Stored records

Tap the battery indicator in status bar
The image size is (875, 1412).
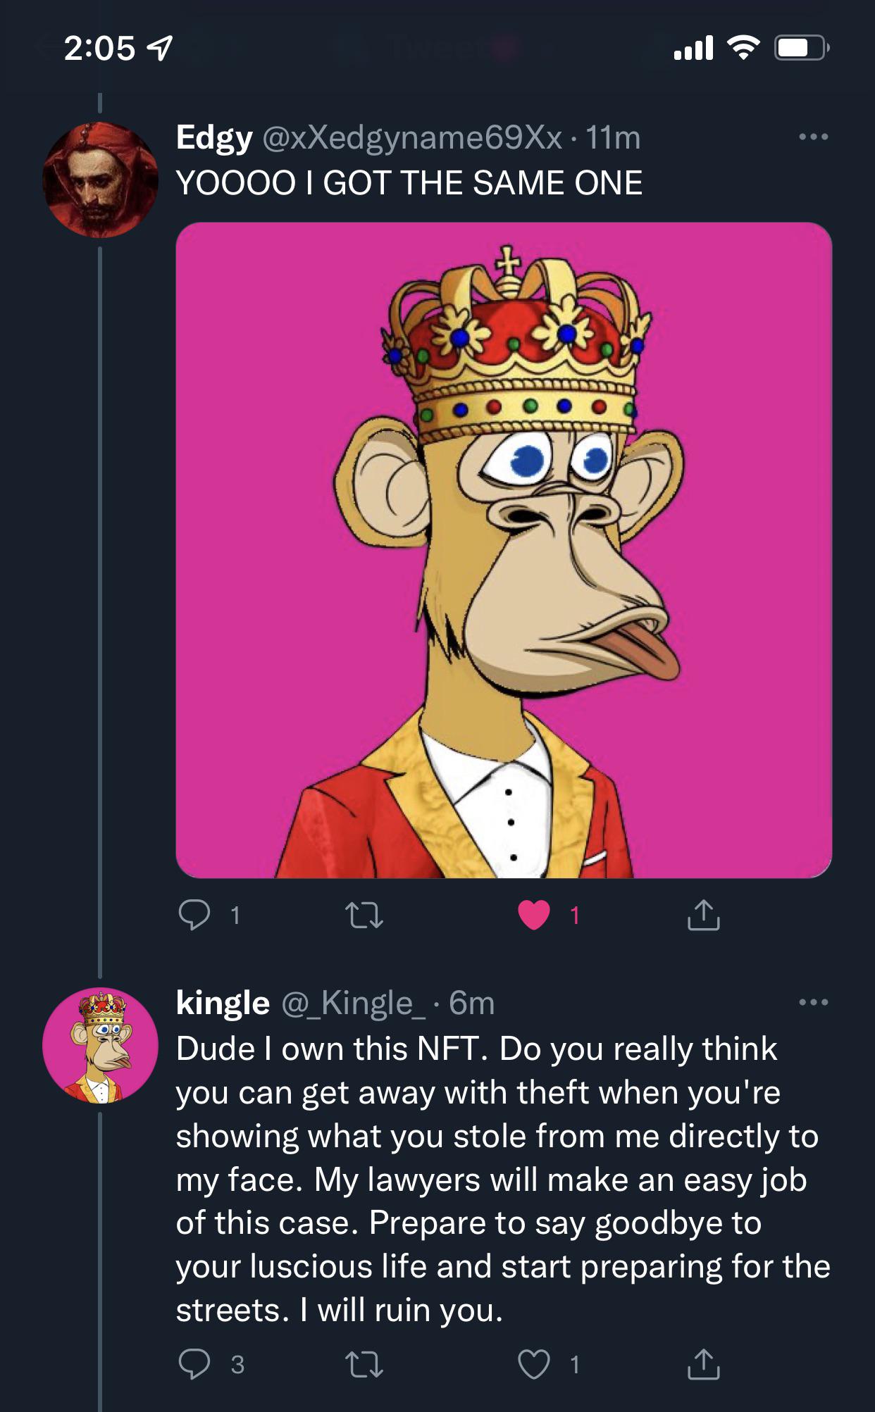tap(801, 48)
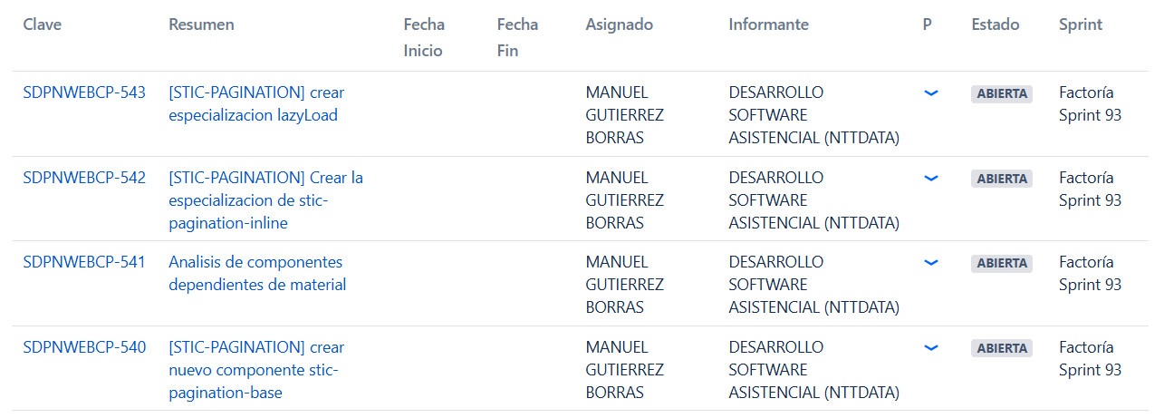Click the priority icon for SDPNWEBCP-542
Screen dimensions: 1164x418
click(x=930, y=179)
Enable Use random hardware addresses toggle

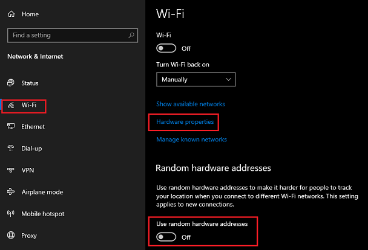click(x=166, y=237)
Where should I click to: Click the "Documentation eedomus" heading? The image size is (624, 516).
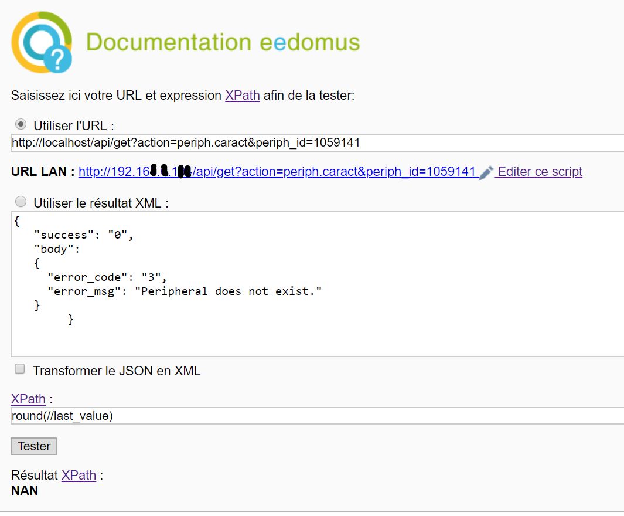(223, 43)
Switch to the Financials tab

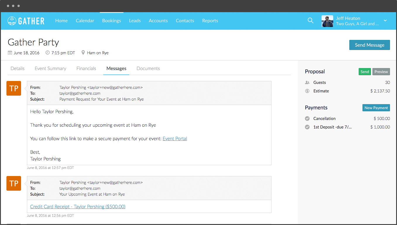[86, 68]
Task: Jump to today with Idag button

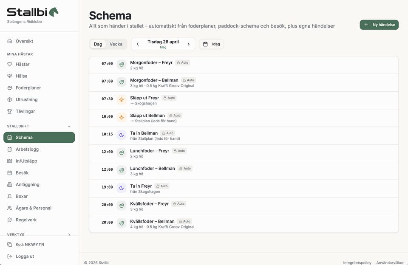Action: pos(211,44)
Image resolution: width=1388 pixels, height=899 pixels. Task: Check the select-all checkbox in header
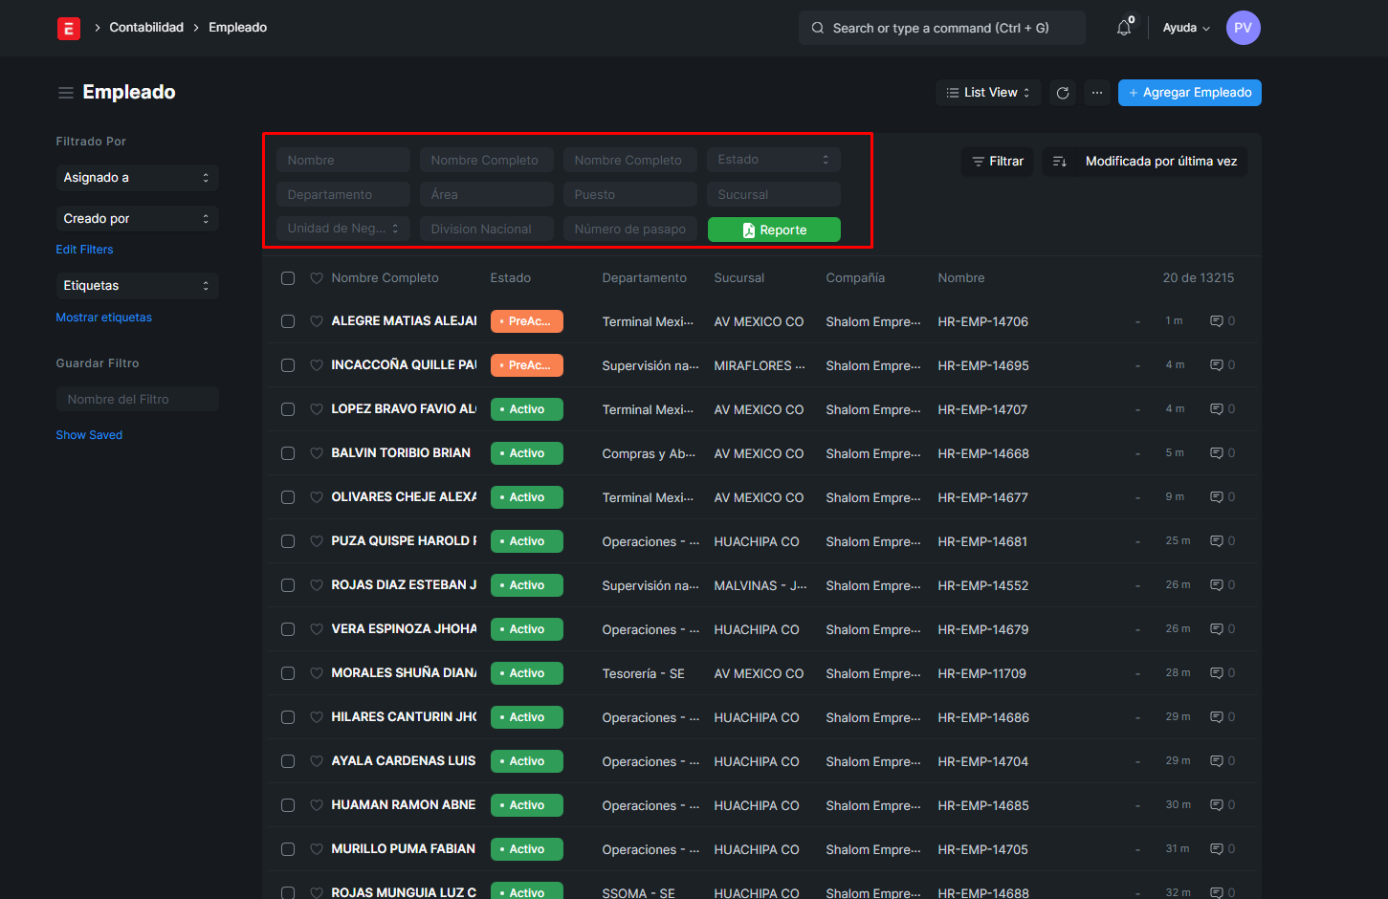click(x=288, y=278)
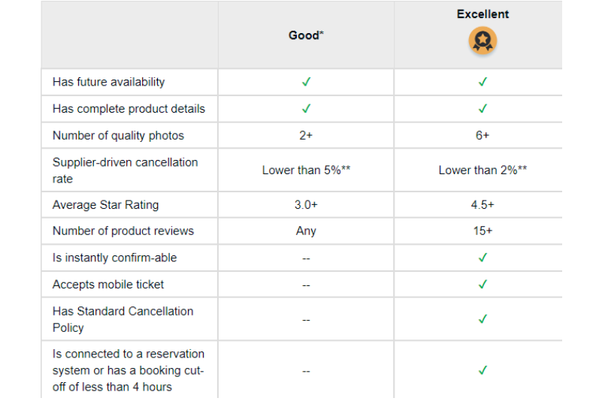Image resolution: width=602 pixels, height=401 pixels.
Task: Click the 'Lower than 5%**' cell
Action: pos(306,170)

Task to complete ->
Without the pictures, restate all of the entries above verbatim.

Task solution ->
Tap the battery indicator in status bar
The image size is (875, 1412).
tap(801, 48)
Click the priority icon for SDPNWEBCP-542
Screen dimensions: 1164x418
click(x=930, y=179)
Enable Use random hardware addresses toggle

click(x=166, y=237)
Where should I click to: Click the "Documentation eedomus" heading? The image size is (624, 516).
(223, 43)
Switch to the Financials tab

[86, 68]
Task: Jump to today with Idag button

Action: pos(211,44)
Image resolution: width=1388 pixels, height=899 pixels. Task: Check the select-all checkbox in header
click(x=288, y=278)
Image resolution: width=602 pixels, height=401 pixels.
Task: Click the 'Lower than 5%**' cell
Action: pos(306,170)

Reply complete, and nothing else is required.